What you need to do:
Reproduce each of the items below exactly as it appears, line for line.

Dataset rows:
════

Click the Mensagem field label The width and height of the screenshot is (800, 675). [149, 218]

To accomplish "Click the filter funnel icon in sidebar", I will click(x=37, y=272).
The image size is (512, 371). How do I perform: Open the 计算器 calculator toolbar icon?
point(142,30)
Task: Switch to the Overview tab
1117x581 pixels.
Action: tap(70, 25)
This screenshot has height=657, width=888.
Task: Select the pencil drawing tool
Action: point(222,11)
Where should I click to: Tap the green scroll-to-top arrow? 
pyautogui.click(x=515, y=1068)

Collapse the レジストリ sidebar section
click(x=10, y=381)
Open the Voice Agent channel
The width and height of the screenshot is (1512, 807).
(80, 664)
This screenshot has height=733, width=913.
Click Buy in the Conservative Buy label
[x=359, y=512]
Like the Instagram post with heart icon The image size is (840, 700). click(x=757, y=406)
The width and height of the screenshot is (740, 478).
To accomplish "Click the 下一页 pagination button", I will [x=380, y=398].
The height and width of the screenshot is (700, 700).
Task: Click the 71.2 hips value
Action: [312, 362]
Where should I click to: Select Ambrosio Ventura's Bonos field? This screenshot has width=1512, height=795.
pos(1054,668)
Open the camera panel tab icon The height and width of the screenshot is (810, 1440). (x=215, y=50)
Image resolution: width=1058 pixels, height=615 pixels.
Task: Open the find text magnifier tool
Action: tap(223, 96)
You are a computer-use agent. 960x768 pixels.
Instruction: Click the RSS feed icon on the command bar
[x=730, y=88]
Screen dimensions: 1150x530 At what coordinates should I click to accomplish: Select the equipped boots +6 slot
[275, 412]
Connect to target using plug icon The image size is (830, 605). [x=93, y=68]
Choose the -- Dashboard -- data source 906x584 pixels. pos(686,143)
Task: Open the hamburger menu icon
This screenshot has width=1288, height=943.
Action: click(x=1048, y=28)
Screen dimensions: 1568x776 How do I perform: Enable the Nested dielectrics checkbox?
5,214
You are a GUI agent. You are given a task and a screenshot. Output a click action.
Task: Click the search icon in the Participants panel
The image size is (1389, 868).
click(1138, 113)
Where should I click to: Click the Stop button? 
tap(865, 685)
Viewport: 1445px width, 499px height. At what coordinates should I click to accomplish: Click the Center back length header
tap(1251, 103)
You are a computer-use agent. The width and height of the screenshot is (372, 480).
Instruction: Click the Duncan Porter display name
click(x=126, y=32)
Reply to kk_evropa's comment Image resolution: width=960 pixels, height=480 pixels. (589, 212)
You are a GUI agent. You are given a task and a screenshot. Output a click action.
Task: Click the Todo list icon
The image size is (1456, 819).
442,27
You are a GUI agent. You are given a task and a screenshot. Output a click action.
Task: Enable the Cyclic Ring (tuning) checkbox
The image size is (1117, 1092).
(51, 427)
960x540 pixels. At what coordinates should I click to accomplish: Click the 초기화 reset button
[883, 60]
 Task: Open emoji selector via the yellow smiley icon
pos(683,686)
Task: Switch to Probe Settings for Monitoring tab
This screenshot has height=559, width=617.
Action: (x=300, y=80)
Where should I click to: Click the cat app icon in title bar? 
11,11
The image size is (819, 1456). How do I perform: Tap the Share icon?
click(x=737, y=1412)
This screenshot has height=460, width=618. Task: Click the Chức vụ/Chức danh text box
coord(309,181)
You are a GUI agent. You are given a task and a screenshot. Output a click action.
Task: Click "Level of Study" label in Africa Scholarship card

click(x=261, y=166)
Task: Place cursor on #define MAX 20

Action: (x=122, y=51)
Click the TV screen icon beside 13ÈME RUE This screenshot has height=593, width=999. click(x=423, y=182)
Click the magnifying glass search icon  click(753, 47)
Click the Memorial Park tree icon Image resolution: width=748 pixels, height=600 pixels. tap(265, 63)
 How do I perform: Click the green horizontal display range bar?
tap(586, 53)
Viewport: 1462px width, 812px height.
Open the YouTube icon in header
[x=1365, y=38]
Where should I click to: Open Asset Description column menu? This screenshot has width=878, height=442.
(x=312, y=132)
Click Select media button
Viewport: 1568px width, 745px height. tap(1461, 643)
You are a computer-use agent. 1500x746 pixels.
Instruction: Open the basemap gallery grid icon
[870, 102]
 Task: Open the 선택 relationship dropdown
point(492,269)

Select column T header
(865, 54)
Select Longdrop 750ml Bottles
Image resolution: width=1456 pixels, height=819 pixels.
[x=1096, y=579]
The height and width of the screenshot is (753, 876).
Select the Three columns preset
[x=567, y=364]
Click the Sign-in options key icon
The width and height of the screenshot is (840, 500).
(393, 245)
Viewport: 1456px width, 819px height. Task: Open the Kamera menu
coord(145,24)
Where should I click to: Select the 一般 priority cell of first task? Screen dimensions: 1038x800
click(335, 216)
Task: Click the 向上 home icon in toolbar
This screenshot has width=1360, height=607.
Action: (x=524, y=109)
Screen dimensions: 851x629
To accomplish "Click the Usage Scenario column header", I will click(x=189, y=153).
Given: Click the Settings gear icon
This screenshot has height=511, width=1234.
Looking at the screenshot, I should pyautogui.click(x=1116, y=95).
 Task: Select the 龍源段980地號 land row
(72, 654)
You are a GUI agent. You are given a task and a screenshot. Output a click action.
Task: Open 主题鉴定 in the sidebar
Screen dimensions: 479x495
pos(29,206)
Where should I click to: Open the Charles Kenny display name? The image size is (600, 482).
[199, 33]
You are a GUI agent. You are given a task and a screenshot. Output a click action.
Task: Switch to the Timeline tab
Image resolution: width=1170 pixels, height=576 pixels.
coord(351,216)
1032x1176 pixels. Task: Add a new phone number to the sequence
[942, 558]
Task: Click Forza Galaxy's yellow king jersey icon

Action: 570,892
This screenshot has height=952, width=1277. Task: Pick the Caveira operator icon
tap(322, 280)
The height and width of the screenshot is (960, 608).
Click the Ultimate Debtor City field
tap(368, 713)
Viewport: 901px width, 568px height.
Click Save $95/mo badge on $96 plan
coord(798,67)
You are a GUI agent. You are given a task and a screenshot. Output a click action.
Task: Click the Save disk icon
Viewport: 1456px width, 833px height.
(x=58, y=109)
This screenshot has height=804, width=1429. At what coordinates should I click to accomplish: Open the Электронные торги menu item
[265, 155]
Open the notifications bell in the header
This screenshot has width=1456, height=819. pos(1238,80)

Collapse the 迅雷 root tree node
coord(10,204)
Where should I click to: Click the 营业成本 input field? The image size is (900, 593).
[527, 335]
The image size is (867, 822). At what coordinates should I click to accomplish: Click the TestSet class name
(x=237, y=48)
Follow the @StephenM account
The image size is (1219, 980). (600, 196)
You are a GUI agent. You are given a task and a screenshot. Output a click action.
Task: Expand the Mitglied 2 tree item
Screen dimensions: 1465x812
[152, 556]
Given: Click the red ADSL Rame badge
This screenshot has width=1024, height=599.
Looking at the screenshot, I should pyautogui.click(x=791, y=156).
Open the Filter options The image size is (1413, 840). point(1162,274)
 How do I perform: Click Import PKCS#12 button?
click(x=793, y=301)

════

Answer to this exercise:
Click the Mensagem field label The width and height of the screenshot is (800, 675). [149, 218]

To accomplish "Click the filter funnel icon in sidebar", I will click(x=37, y=272).
The image size is (512, 371). How do I perform: Open the 计算器 calculator toolbar icon?
point(142,30)
Task: Switch to the Overview tab
1117x581 pixels.
Action: tap(70, 25)
This screenshot has height=657, width=888.
Task: Select the pencil drawing tool
Action: point(222,11)
Where should I click to: Tap the green scroll-to-top arrow? 
pyautogui.click(x=515, y=1068)

Collapse the レジストリ sidebar section
click(x=10, y=381)
Open the Voice Agent channel
The width and height of the screenshot is (1512, 807).
(80, 664)
This screenshot has height=733, width=913.
Click Buy in the Conservative Buy label
[x=359, y=512]
Like the Instagram post with heart icon The image size is (840, 700). click(x=757, y=406)
The width and height of the screenshot is (740, 478).
To accomplish "Click the 下一页 pagination button", I will [x=380, y=398].
The height and width of the screenshot is (700, 700).
Task: Click the 71.2 hips value
Action: [312, 362]
Where should I click to: Select Ambrosio Ventura's Bonos field? This screenshot has width=1512, height=795.
pos(1054,668)
Open the camera panel tab icon The height and width of the screenshot is (810, 1440). (x=215, y=50)
Image resolution: width=1058 pixels, height=615 pixels.
Task: Open the find text magnifier tool
Action: tap(223, 96)
You are a computer-use agent. 960x768 pixels.
Instruction: Click the RSS feed icon on the command bar
[x=730, y=88]
Screen dimensions: 1150x530 At what coordinates should I click to accomplish: Select the equipped boots +6 slot
[275, 412]
Connect to target using plug icon The image size is (830, 605). [x=93, y=68]
Choose the -- Dashboard -- data source 906x584 pixels. pos(686,143)
Task: Open the hamburger menu icon
This screenshot has width=1288, height=943.
Action: click(x=1048, y=28)
Screen dimensions: 1568x776 How do I perform: Enable the Nested dielectrics checkbox?
5,214
You are a GUI agent. You are given a task and a screenshot. Output a click action.
Task: Click the search icon in the Participants panel
The image size is (1389, 868).
click(1138, 113)
Where should I click to: Click the Stop button? 
tap(865, 685)
Viewport: 1445px width, 499px height. At what coordinates should I click to accomplish: Click the Center back length header
tap(1251, 103)
You are a computer-use agent. The width and height of the screenshot is (372, 480).
Instruction: Click the Duncan Porter display name
click(x=126, y=32)
Reply to kk_evropa's comment Image resolution: width=960 pixels, height=480 pixels. (589, 212)
You are a GUI agent. You are given a task and a screenshot. Output a click action.
Task: Click the Todo list icon
The image size is (1456, 819).
442,27
You are a GUI agent. You are given a task and a screenshot. Output a click action.
Task: Enable the Cyclic Ring (tuning) checkbox
The image size is (1117, 1092).
(51, 427)
960x540 pixels. At what coordinates should I click to accomplish: Click the 초기화 reset button
[883, 60]
 Task: Open emoji selector via the yellow smiley icon
pos(683,686)
Task: Switch to Probe Settings for Monitoring tab
This screenshot has height=559, width=617.
Action: (x=300, y=80)
Where should I click to: Click the cat app icon in title bar? 
11,11
The image size is (819, 1456). How do I perform: Tap the Share icon?
click(x=737, y=1412)
This screenshot has height=460, width=618. Task: Click the Chức vụ/Chức danh text box
coord(309,181)
You are a GUI agent. You are given a task and a screenshot. Output a click action.
Task: Click "Level of Study" label in Africa Scholarship card

click(x=261, y=166)
Task: Place cursor on #define MAX 20

Action: (x=122, y=51)
Click the TV screen icon beside 13ÈME RUE This screenshot has height=593, width=999. click(x=423, y=182)
Click the magnifying glass search icon  click(753, 47)
Click the Memorial Park tree icon Image resolution: width=748 pixels, height=600 pixels. tap(265, 63)
 How do I perform: Click the green horizontal display range bar?
tap(586, 53)
Viewport: 1462px width, 812px height.
Open the YouTube icon in header
[x=1365, y=38]
Where should I click to: Open Asset Description column menu? This screenshot has width=878, height=442.
(x=312, y=132)
Click Select media button
Viewport: 1568px width, 745px height. tap(1461, 643)
You are a computer-use agent. 1500x746 pixels.
Instruction: Open the basemap gallery grid icon
[870, 102]
 Task: Open the 선택 relationship dropdown
point(492,269)

Select column T header
(865, 54)
Select Longdrop 750ml Bottles
Image resolution: width=1456 pixels, height=819 pixels.
[x=1096, y=579]
The height and width of the screenshot is (753, 876).
Select the Three columns preset
[x=567, y=364]
Click the Sign-in options key icon
The width and height of the screenshot is (840, 500).
(393, 245)
Viewport: 1456px width, 819px height. Task: Open the Kamera menu
coord(145,24)
Where should I click to: Select the 一般 priority cell of first task? Screen dimensions: 1038x800
click(335, 216)
Task: Click the 向上 home icon in toolbar
This screenshot has width=1360, height=607.
Action: (x=524, y=109)
Screen dimensions: 851x629
To accomplish "Click the Usage Scenario column header", I will click(x=189, y=153).
Given: Click the Settings gear icon
This screenshot has height=511, width=1234.
Looking at the screenshot, I should pyautogui.click(x=1116, y=95).
 Task: Select the 龍源段980地號 land row
(72, 654)
You are a GUI agent. You are given a task and a screenshot. Output a click action.
Task: Open 主题鉴定 in the sidebar
Screen dimensions: 479x495
pos(29,206)
Where should I click to: Open the Charles Kenny display name? The image size is (600, 482).
[199, 33]
You are a GUI agent. You are given a task and a screenshot. Output a click action.
Task: Switch to the Timeline tab
Image resolution: width=1170 pixels, height=576 pixels.
coord(351,216)
1032x1176 pixels. Task: Add a new phone number to the sequence
[942, 558]
Task: Click Forza Galaxy's yellow king jersey icon

Action: 570,892
This screenshot has height=952, width=1277. Task: Pick the Caveira operator icon
tap(322, 280)
The height and width of the screenshot is (960, 608).
Click the Ultimate Debtor City field
tap(368, 713)
Viewport: 901px width, 568px height.
Click Save $95/mo badge on $96 plan
coord(798,67)
You are a GUI agent. You are given a task and a screenshot. Output a click action.
Task: Click the Save disk icon
Viewport: 1456px width, 833px height.
(x=58, y=109)
This screenshot has height=804, width=1429. At what coordinates should I click to accomplish: Open the Электронные торги menu item
[265, 155]
Open the notifications bell in the header
This screenshot has width=1456, height=819. pos(1238,80)

Collapse the 迅雷 root tree node
coord(10,204)
Where should I click to: Click the 营业成本 input field? The image size is (900, 593).
[527, 335]
The image size is (867, 822). At what coordinates should I click to accomplish: Click the TestSet class name
(x=237, y=48)
Follow the @StephenM account
The image size is (1219, 980). (600, 196)
You are a GUI agent. You are given a task and a screenshot. Output a click action.
Task: Expand the Mitglied 2 tree item
Screen dimensions: 1465x812
[152, 556]
Given: Click the red ADSL Rame badge
This screenshot has width=1024, height=599.
Looking at the screenshot, I should pyautogui.click(x=791, y=156).
Open the Filter options The image size is (1413, 840). point(1162,274)
 How do I perform: Click Import PKCS#12 button?
click(x=793, y=301)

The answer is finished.